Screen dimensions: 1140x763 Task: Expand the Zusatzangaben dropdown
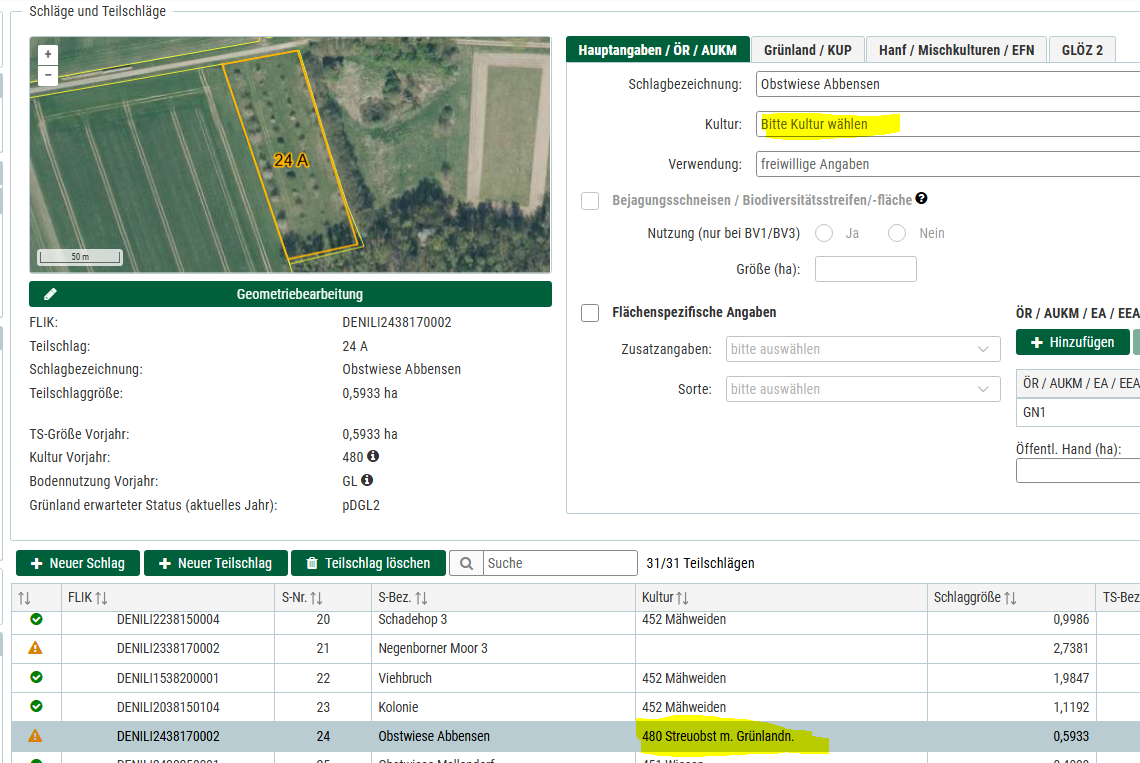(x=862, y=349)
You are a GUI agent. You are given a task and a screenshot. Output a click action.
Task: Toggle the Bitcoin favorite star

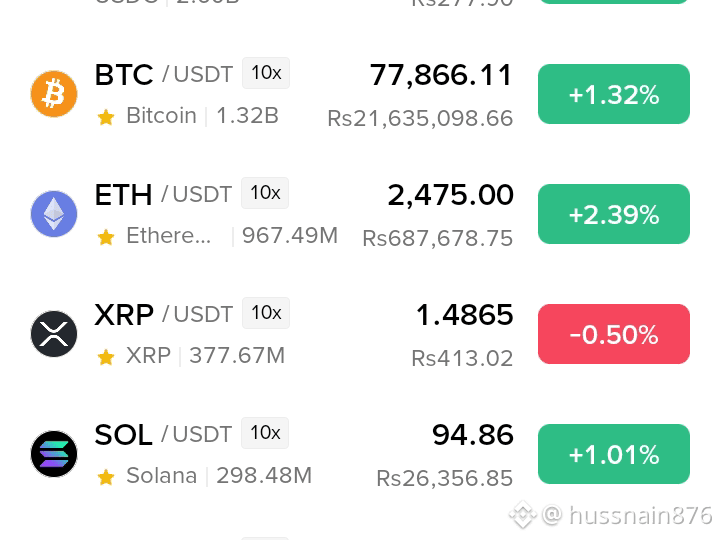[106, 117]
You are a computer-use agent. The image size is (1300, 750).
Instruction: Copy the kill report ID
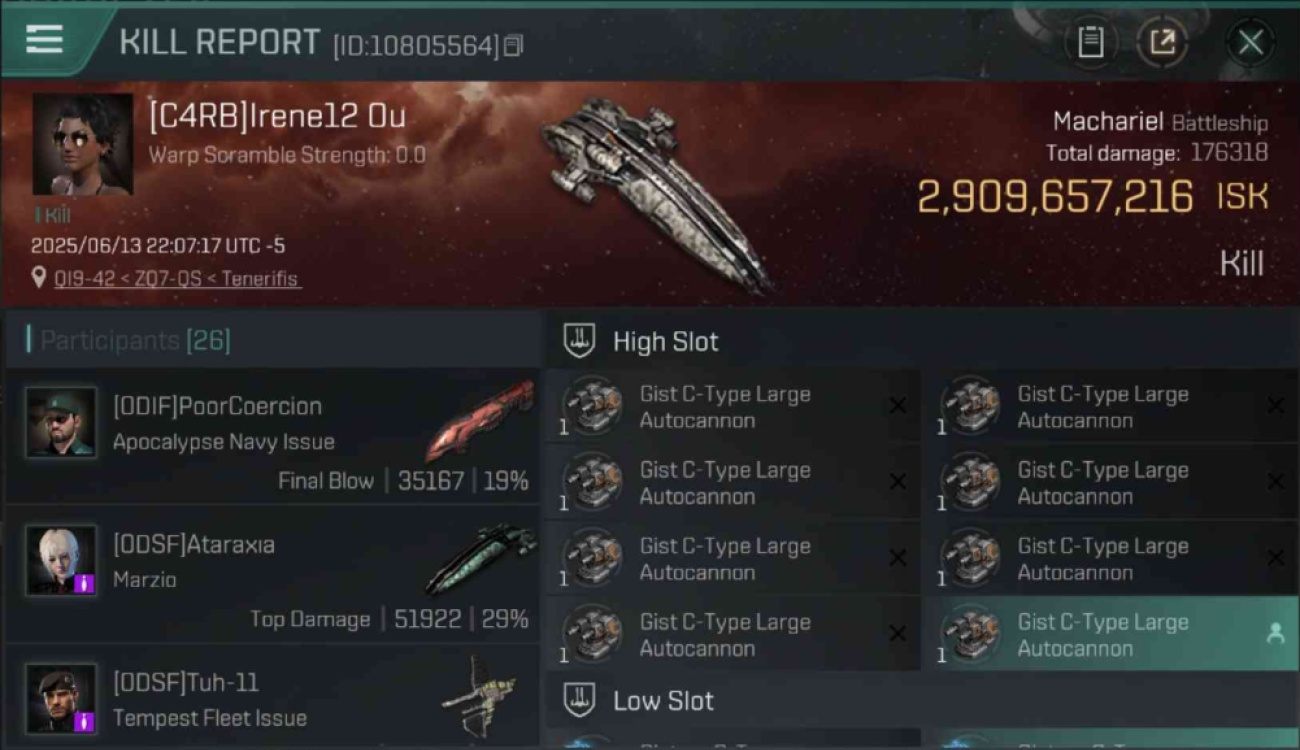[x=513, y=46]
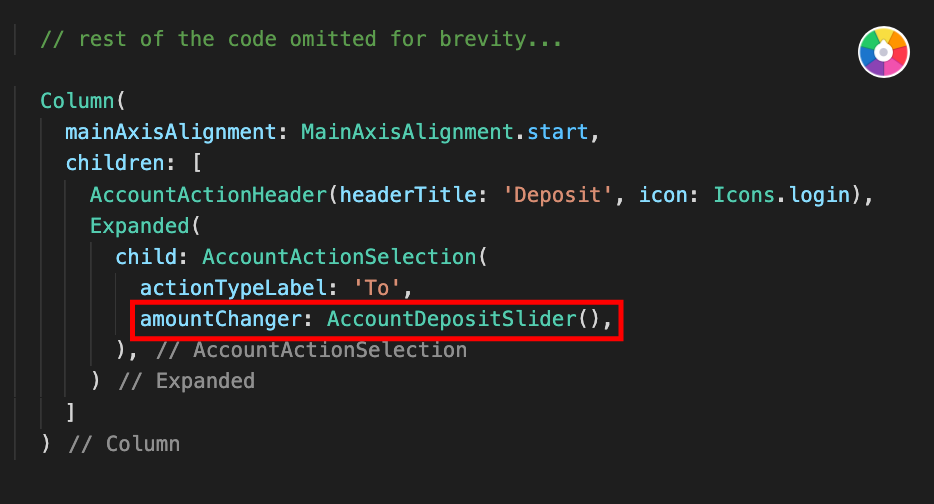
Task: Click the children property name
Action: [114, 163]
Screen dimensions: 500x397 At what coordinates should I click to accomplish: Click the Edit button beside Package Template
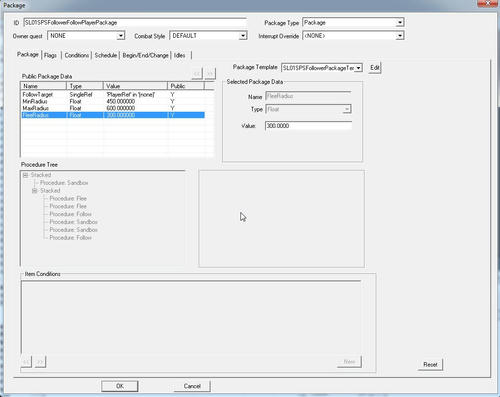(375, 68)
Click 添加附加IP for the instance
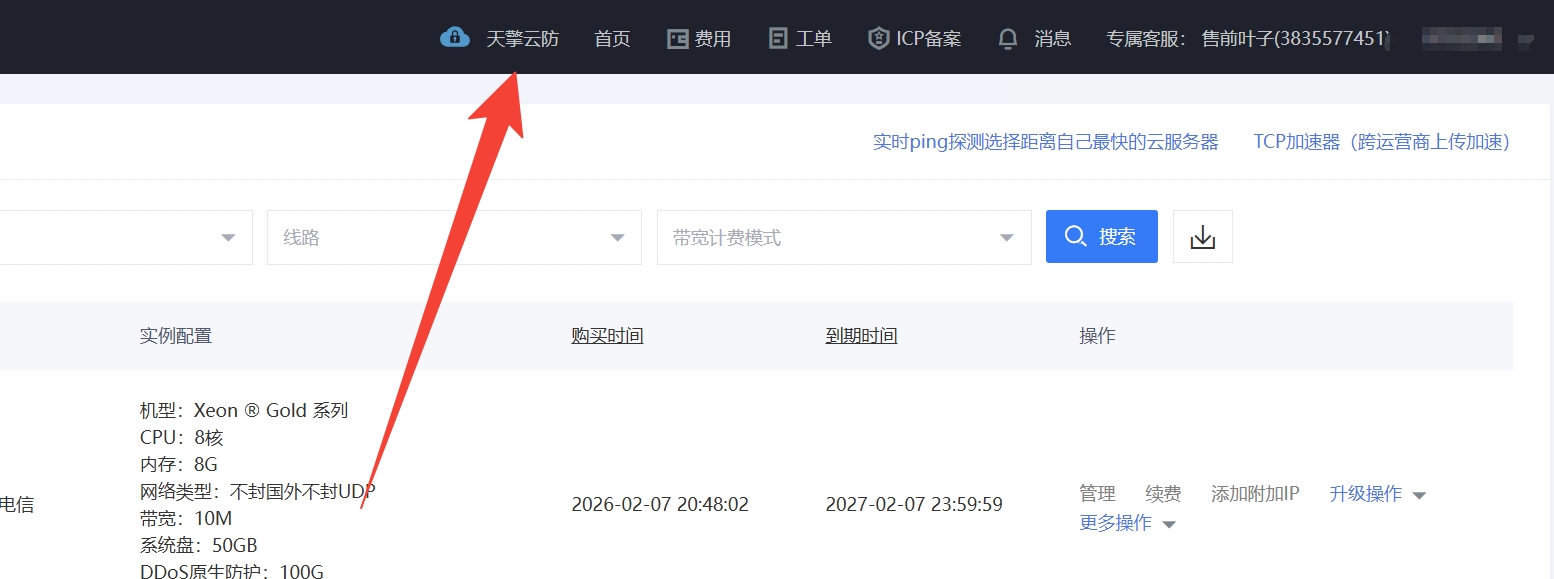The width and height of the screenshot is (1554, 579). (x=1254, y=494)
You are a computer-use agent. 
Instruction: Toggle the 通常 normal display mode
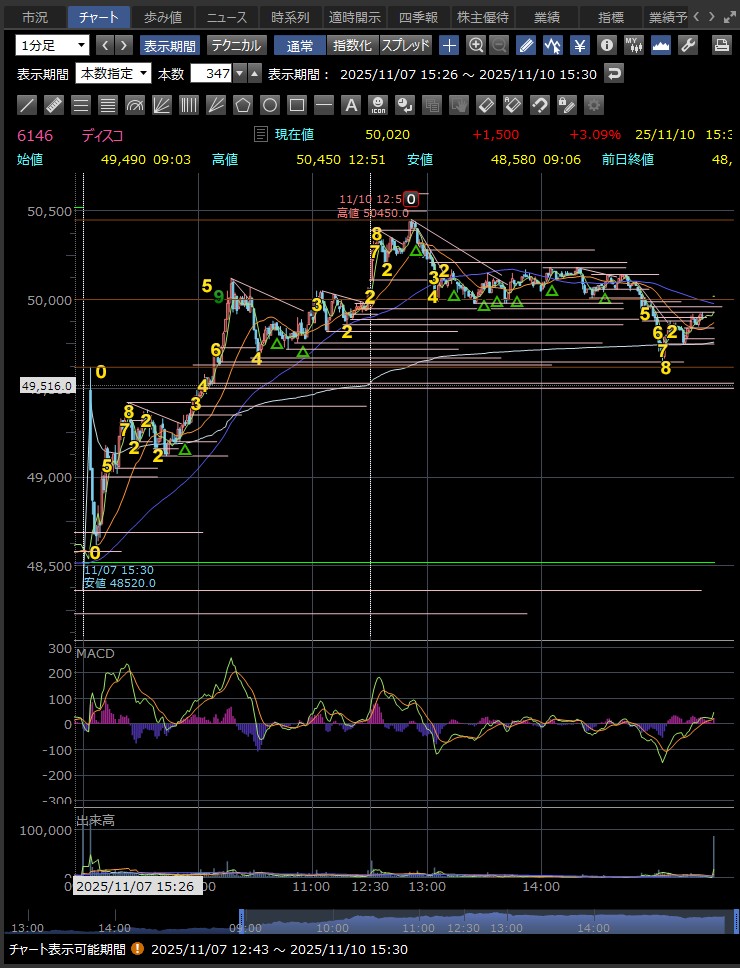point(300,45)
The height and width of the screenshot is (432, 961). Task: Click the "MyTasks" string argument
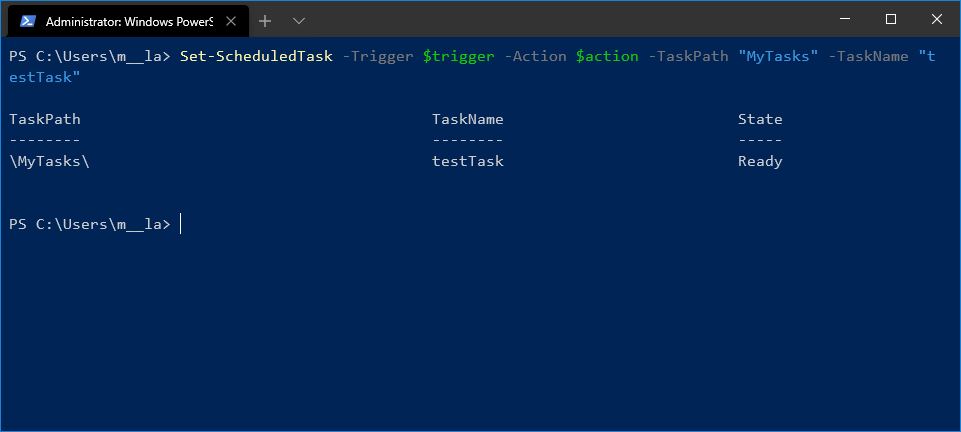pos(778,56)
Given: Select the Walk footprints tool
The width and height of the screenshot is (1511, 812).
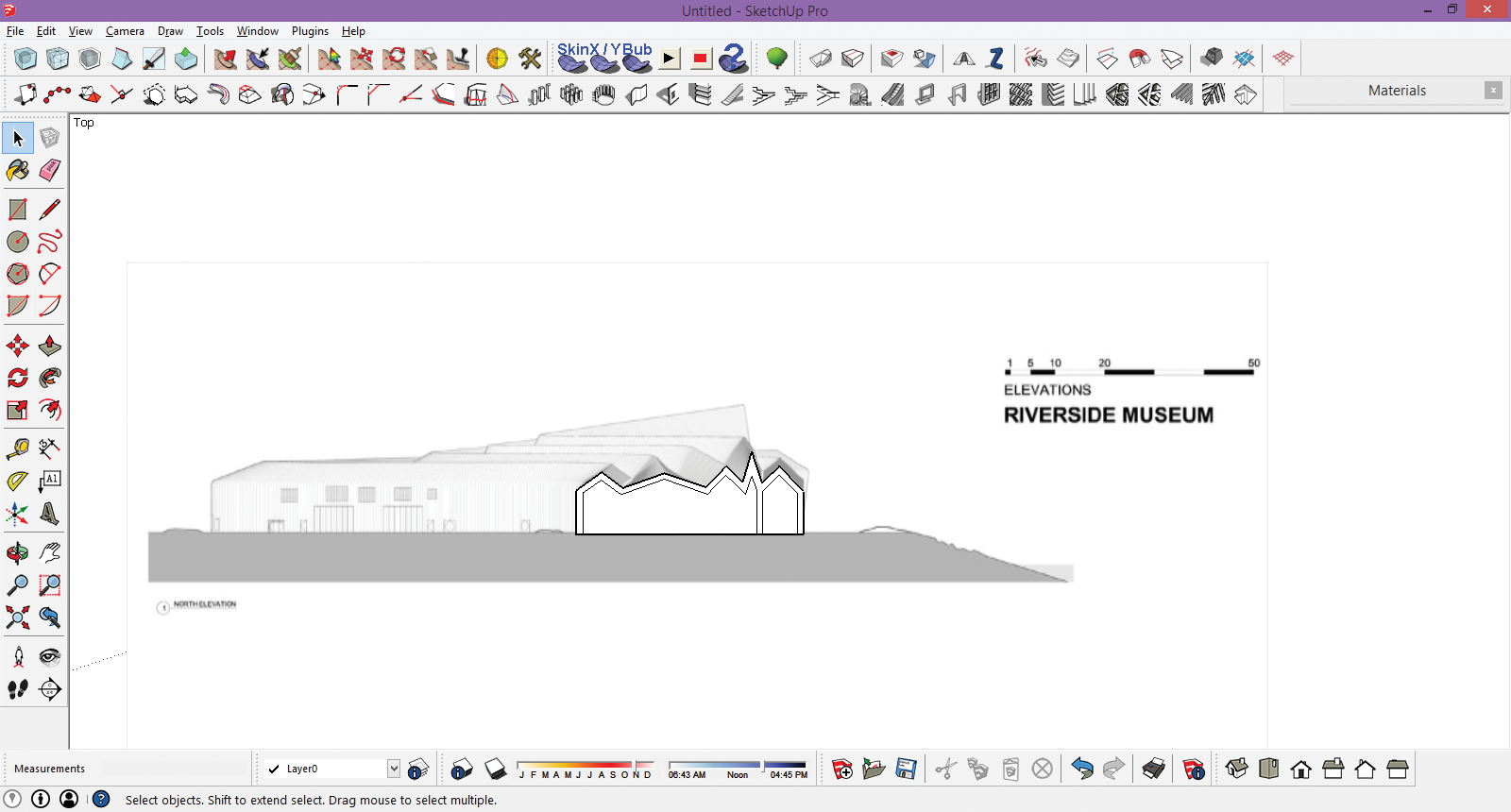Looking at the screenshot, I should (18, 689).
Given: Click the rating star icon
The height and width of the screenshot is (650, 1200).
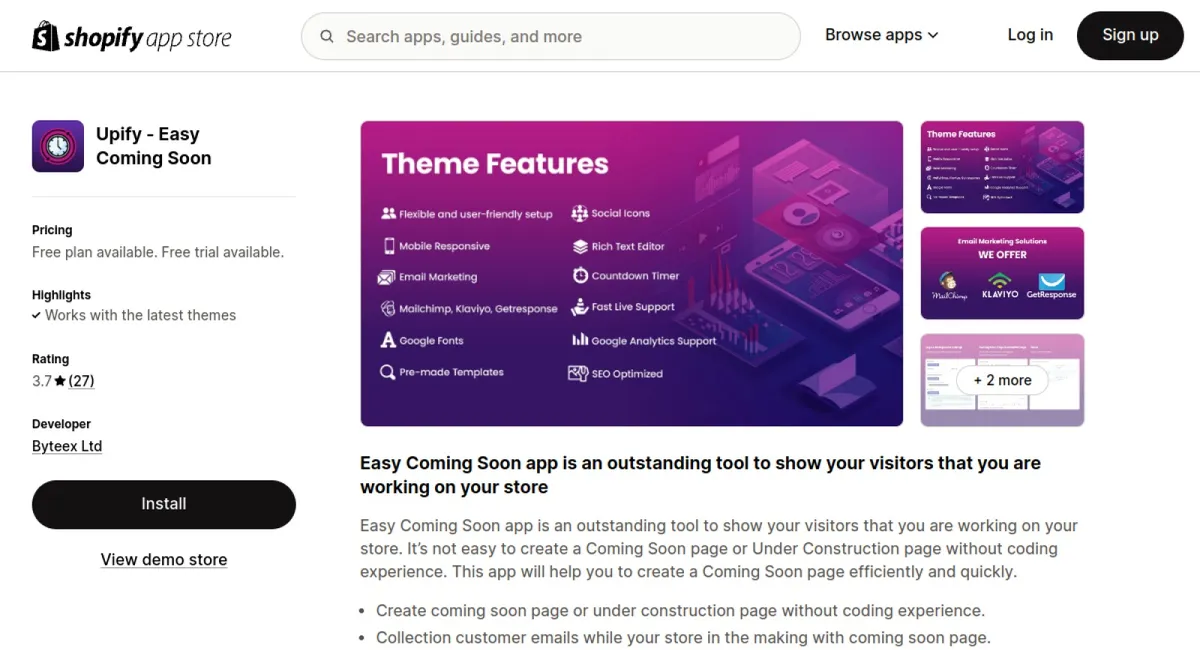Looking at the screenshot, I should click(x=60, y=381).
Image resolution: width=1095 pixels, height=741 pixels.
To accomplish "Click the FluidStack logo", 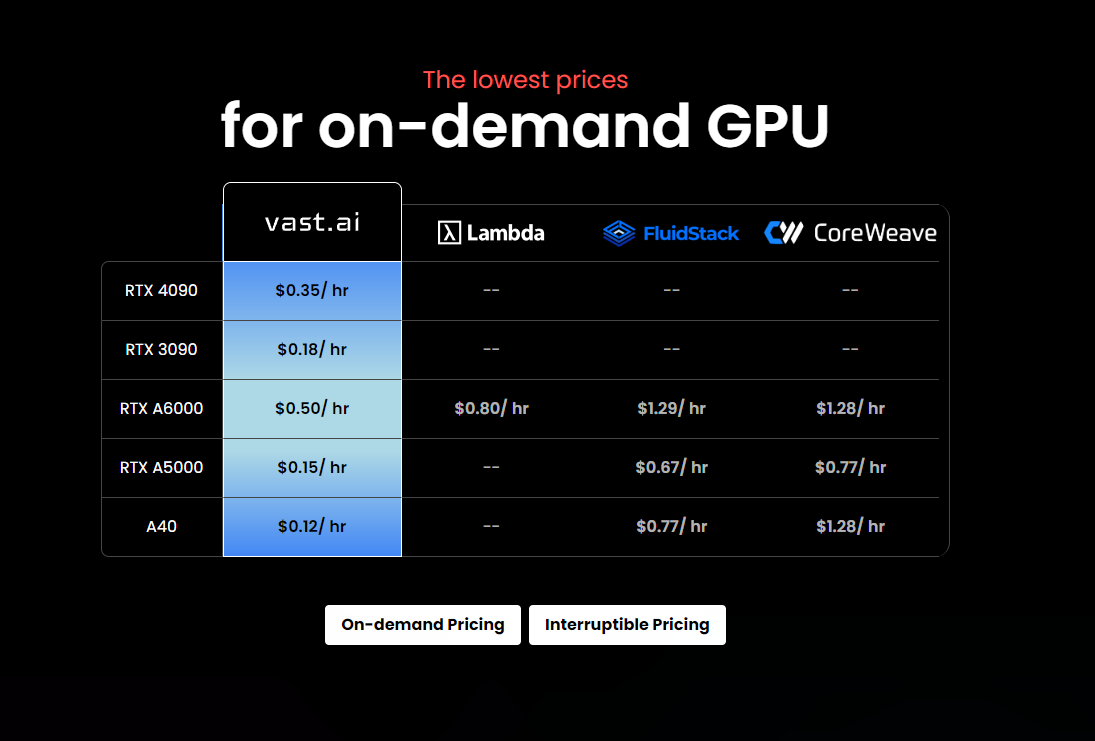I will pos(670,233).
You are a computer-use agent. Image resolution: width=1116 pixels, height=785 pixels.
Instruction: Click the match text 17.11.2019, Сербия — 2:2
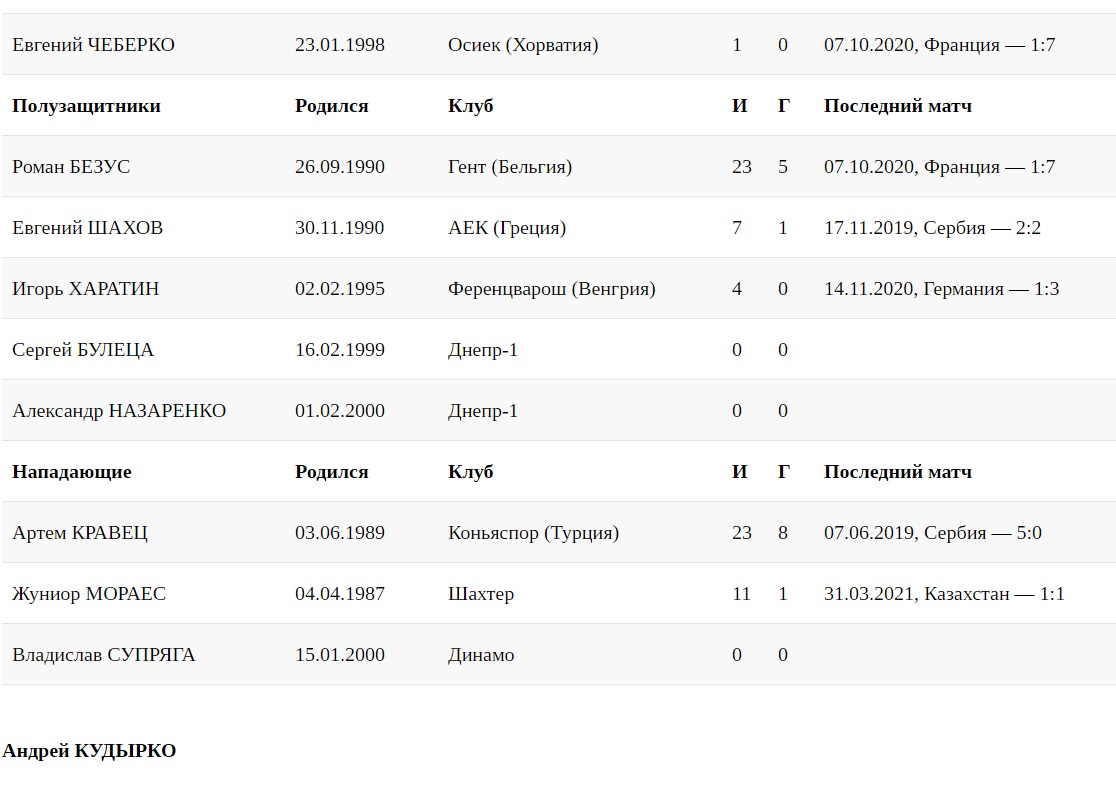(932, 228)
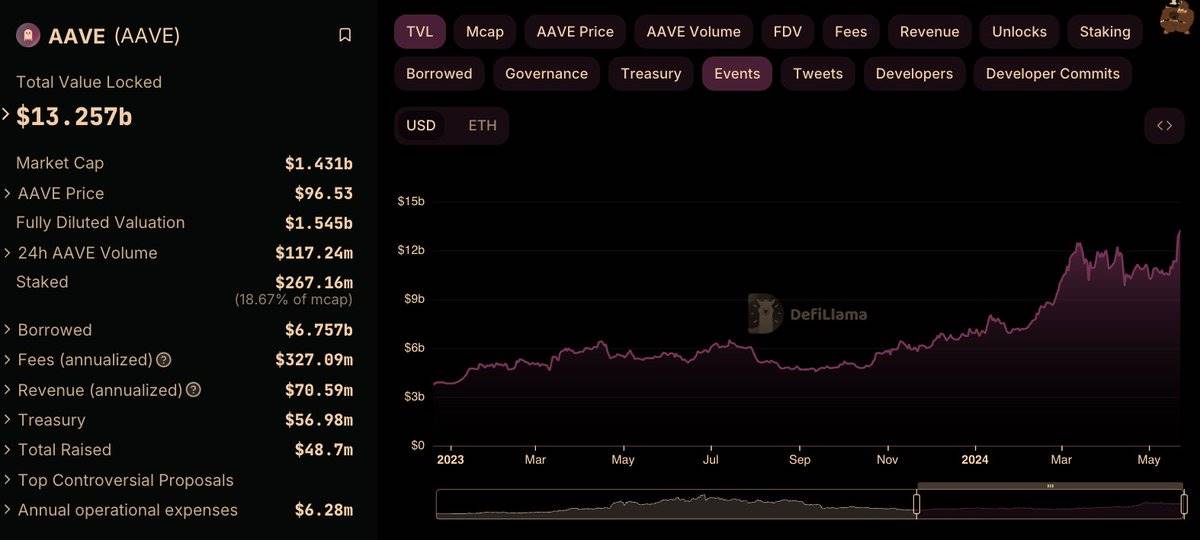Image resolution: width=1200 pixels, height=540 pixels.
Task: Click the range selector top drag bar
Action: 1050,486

Work order -
Start at the line containing "The height and width of the screenshot is (432, 961)." above and stop at the line containing "Given: Click the rating star icon". Output those lines exactly, both included, but none of the pictures.

Result for this exercise -
The height and width of the screenshot is (432, 961). Task: Click the "MyTasks" string argument
pos(778,56)
Given: Select the Walk footprints tool
The width and height of the screenshot is (1511, 812).
Looking at the screenshot, I should (18, 689).
Given: Click the rating star icon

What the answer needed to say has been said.